Sarp Sozdinler
1. THE DISPATCH
Confessions
Father,
I'm afraid of: Long nights like this. I’m afraid of pain, but not death. I’m afraid of sadness and the sense of abandonment. I'm afraid of dogs, because they don't understand me, and I don’t understand them. I am afraid of feeling hollow, the perpetual loneliness, and the loss of family and friends. I am afraid of getting older, that other people would try and make a mother out of me. I am afraid of uncertainty, disorganization, and anarchy. I’m afraid of misunderstandings. I am afraid of people who believe they hold the absolute truth. I am afraid of their steel beliefs and discipline. I’m afraid of all the homelands that would take me but fail to ease my suffering. I’m afraid of becoming an important person one day. I’m afraid of my own skin, and of all the shades it holds. I am afraid of certain heights, open windows, and terraces with unsound railings. Of children lurking under. I am afraid of stupidity, lack of common sense, and foolishness, each spreading like a virus all around me. I am terrified that everyone I know will be gone before me, and that I’ll be forgotten soon after.
I have: A weak memory and a small house. I have some white silk stockings. I have a wardrobe in which I keep a pearl rosary and my first tooth, blue and old, like the gates of heaven. I have matching mitts, socks, carpets, dreams, sorrows, and trinkets of nostalgia, each in its designated drawer. I have a broken rocking chair, a lame stool, and many books without covers. I have a crooked pinky finger. I have an artificial belly button that the doctors worked for eight hours straight to sew on. I have a stiff neck, two ruptured disc joints, and three bellies, including the ones protruding from the sides. I have one blue and one green eye. I have a cat and a pair of paradise birds that keep arguing with each other when they are not in love. I have a crown made of twigs and bird bones. I have a cabinet of curiosities full of raw, dead hands of nature. I have a shelfful of diaries with different sizes and colors. I have all the time to fill those pages, and a phonebook full of dead people.

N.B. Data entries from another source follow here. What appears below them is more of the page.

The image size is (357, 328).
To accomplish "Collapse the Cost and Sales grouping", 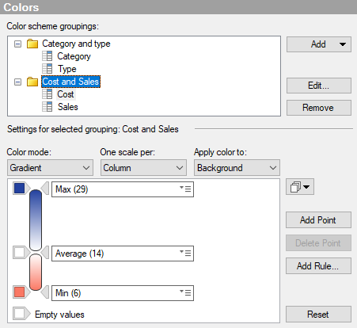I will point(17,82).
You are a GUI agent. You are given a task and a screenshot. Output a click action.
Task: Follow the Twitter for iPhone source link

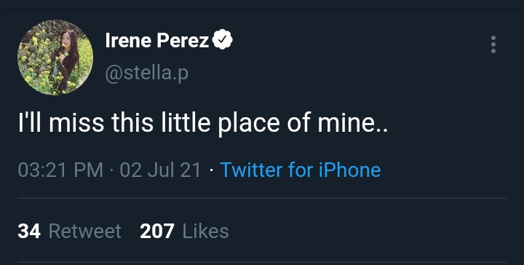301,170
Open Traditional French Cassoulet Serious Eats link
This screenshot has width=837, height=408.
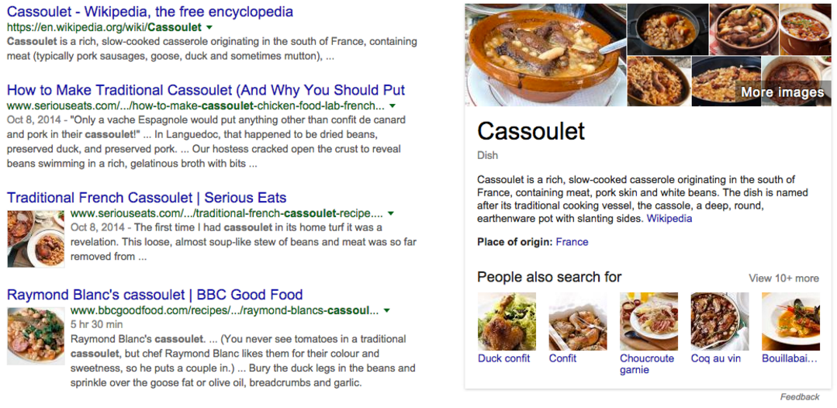pos(147,198)
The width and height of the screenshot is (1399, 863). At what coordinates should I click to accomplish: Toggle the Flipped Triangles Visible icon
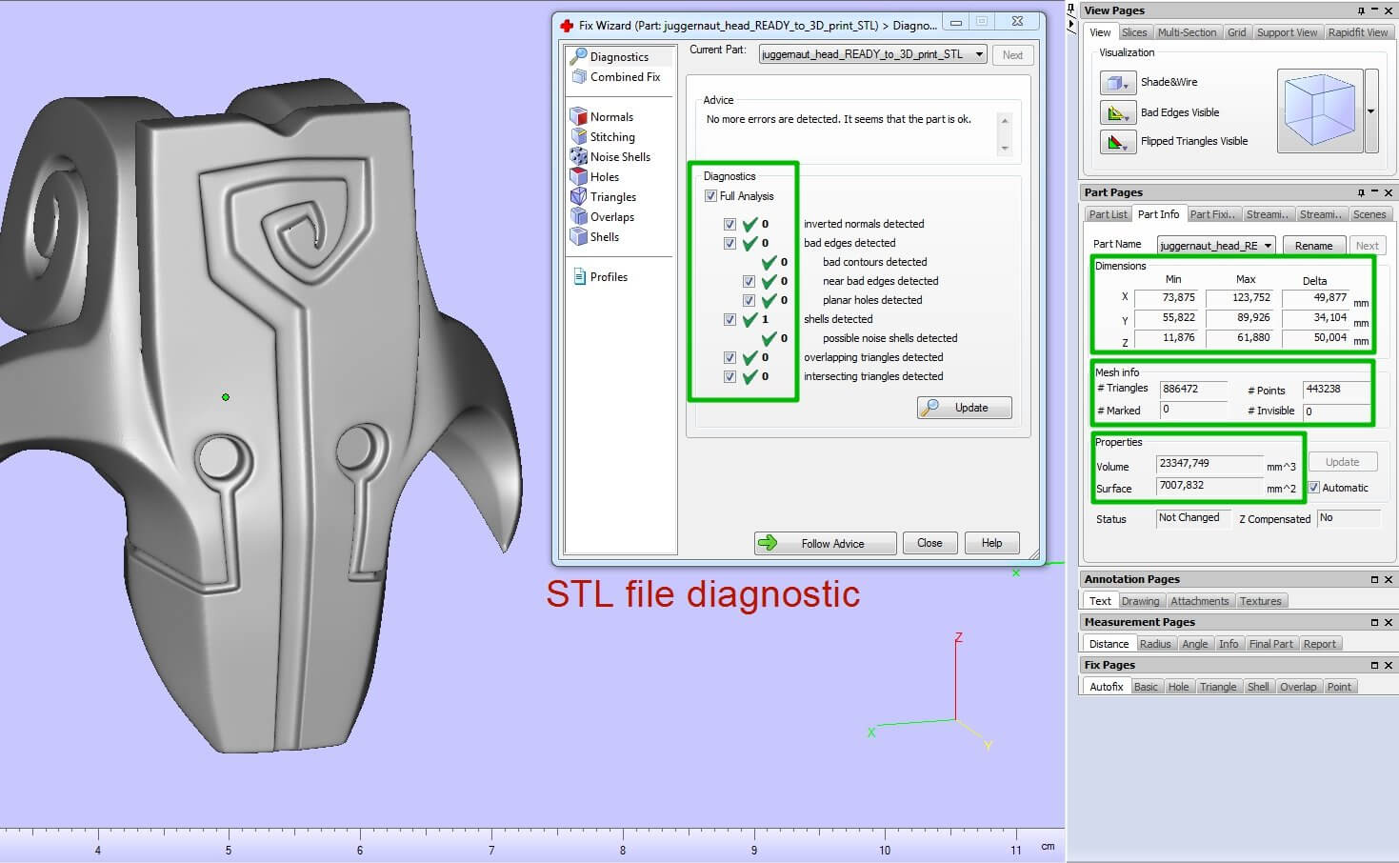pos(1116,142)
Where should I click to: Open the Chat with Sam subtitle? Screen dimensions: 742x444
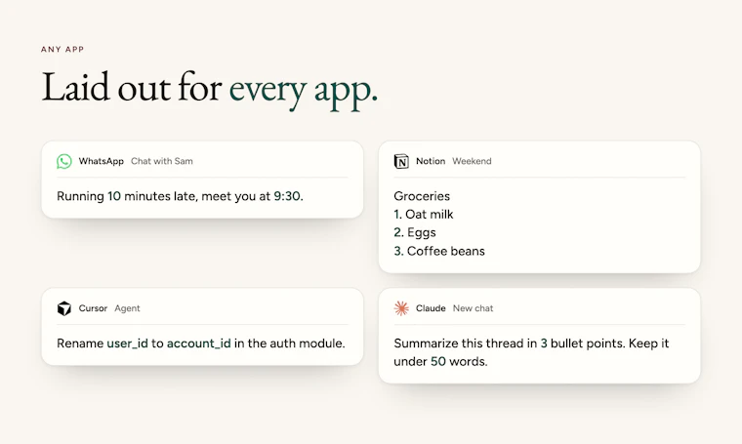click(162, 161)
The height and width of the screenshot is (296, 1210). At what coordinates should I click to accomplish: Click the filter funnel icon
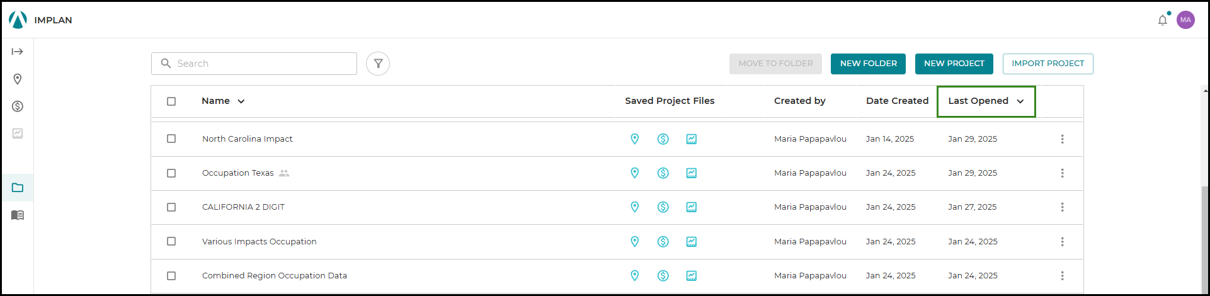(x=378, y=64)
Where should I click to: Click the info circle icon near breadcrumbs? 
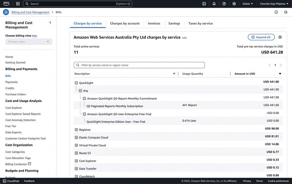coord(276,12)
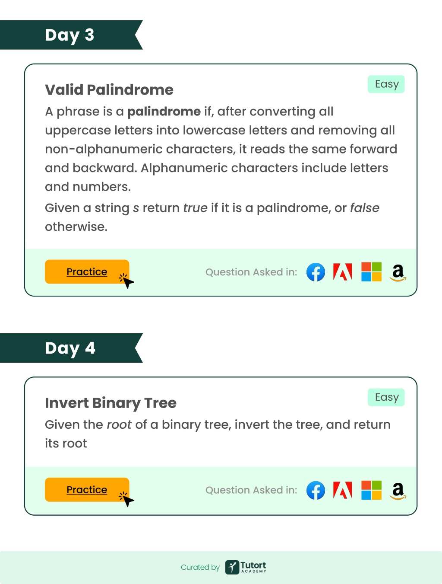Click the Facebook logo in Valid Palindrome card
The height and width of the screenshot is (584, 442).
click(x=316, y=272)
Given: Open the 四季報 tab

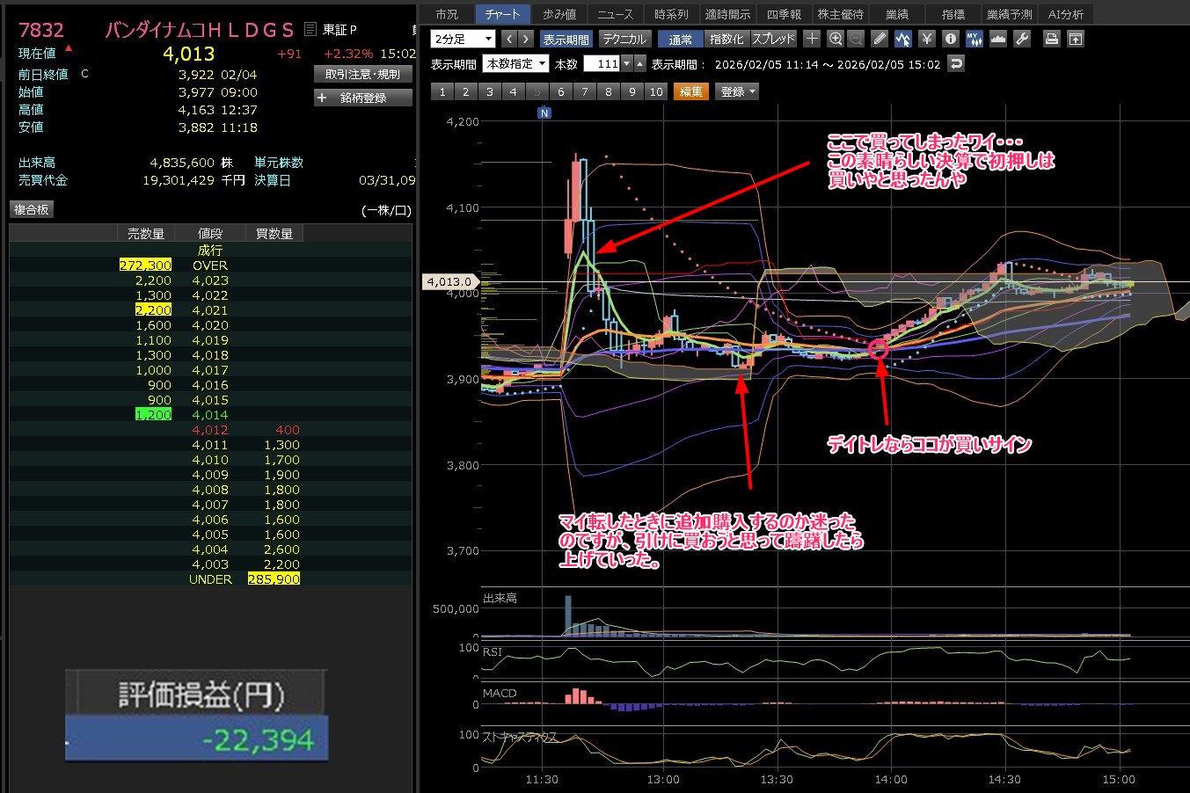Looking at the screenshot, I should [x=784, y=14].
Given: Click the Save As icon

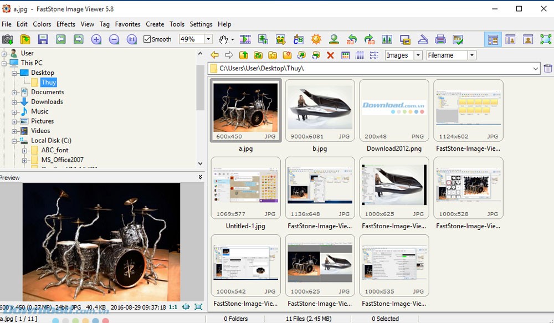Looking at the screenshot, I should pos(43,39).
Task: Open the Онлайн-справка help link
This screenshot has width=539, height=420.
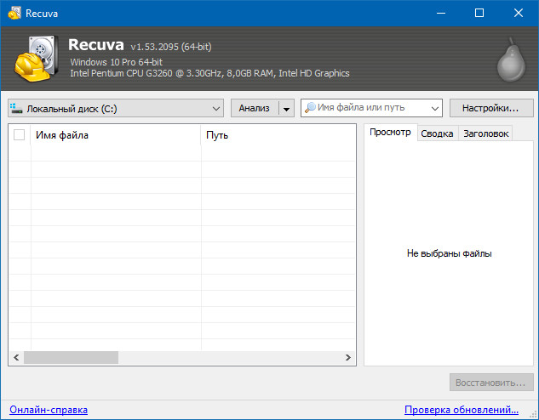Action: tap(49, 410)
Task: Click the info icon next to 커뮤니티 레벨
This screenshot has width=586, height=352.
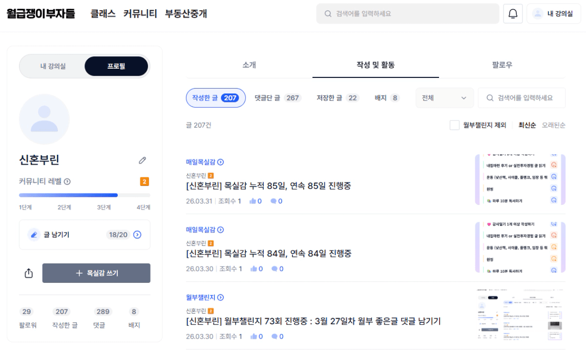Action: 67,181
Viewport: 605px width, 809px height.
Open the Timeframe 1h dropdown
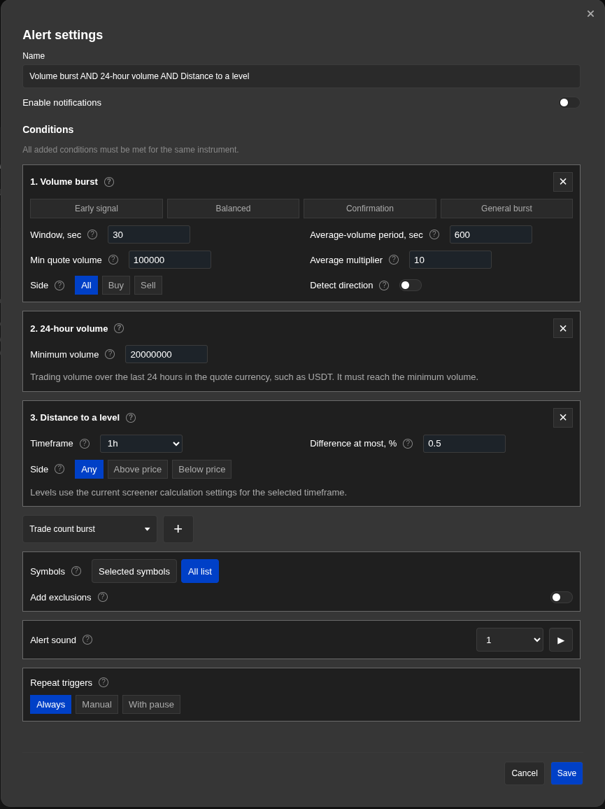tap(141, 444)
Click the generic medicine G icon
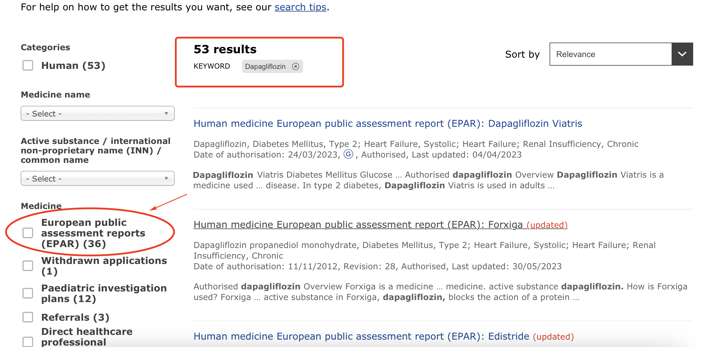Screen dimensions: 705x347 coord(348,154)
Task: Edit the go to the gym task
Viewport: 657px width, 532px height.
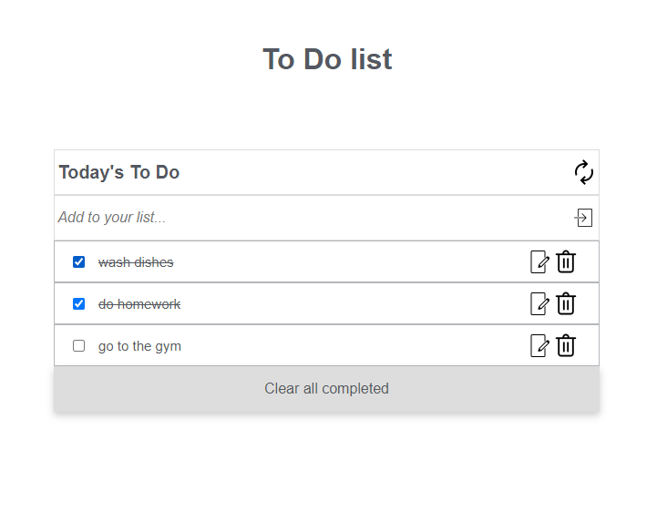Action: click(x=539, y=345)
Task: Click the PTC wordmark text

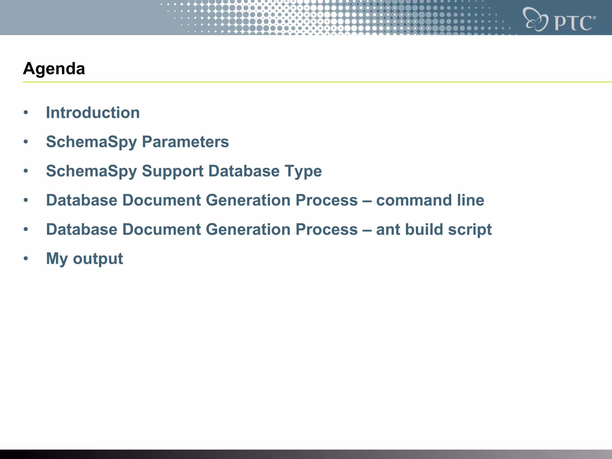Action: coord(573,23)
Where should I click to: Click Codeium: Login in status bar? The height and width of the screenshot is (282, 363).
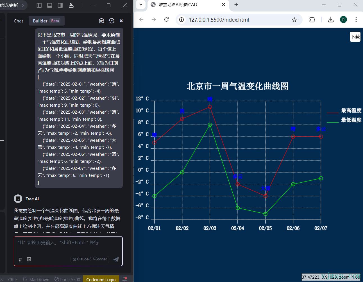101,279
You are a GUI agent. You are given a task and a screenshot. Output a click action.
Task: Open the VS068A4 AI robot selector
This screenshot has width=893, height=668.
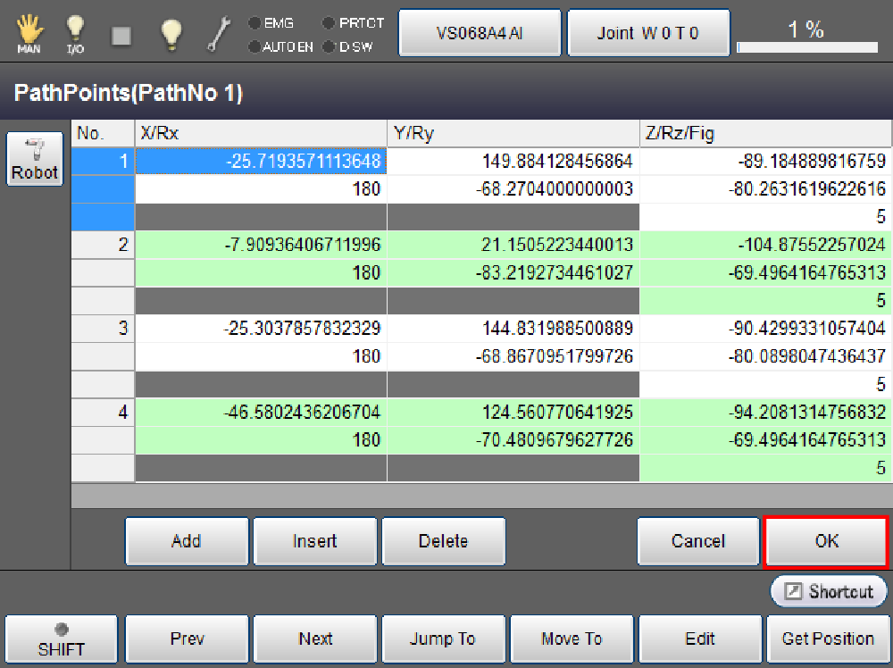480,33
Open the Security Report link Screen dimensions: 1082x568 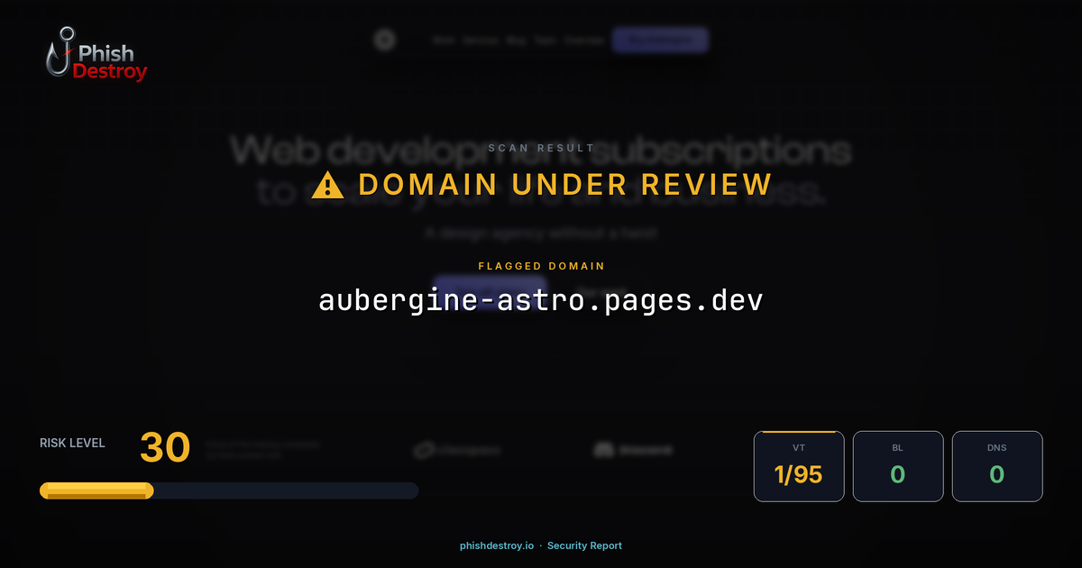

I do: Pick up and drop things. Fall off the side of the bed, and sometimes the couch. Strike my pinky toe to a table leg, if not the chair. Twirl my tongue into a clover. Roll blunts into five different shapes. Smoke clove cigarettes in the afternoons. Go to work in the morning and come home at night. Sleep. Park my car in my neighbor’s garage when I’m mad at him. Ask the right questions to the wrong people. Get up from bed every morning. Wear exclusively red to work. Climb the stairs to the roof of my office building during lunch breaks and look down. Dream letting go of my belongings, starting with my body.
I do not: let things actually go. Starting with you.
Yours truly,
S—
2. BUREAU INVENTORY
McSweeney's #65, Plundered issue
A stack of The New Yorker issues that a friend from Istanbul has brought over
Three back-issues of Poetry that I found in a public shelf on my neighboring street the other week
The wooden cutout of Joseph Beuys' Holzpostkarte
A battered paperback copy of William Golding's The Inheritors
Make Your Own Movie guidelines that I could have never found the chance to take a look
A thirtieth-year catalog of O1O publishing house, which is being run by our landlord
A wireless Sennheiser headphones that I received as a gift last Christmas
A table lamp that barely works
A lot of dust
3. BIOGRAPHY
Sarp Sozdinler splits his time between Philadelphia and Amsterdam. His work has been featured or is forthcoming in the Kenyon Review, Masters Review, The Normal School, Hobart, Maudlin House, Passages North, The Offing, and elsewhere. Some of his pieces have been anthologized and received a mention at literary events, including the Waasnode Short Fiction Prize judged by Jonathan Escoffery.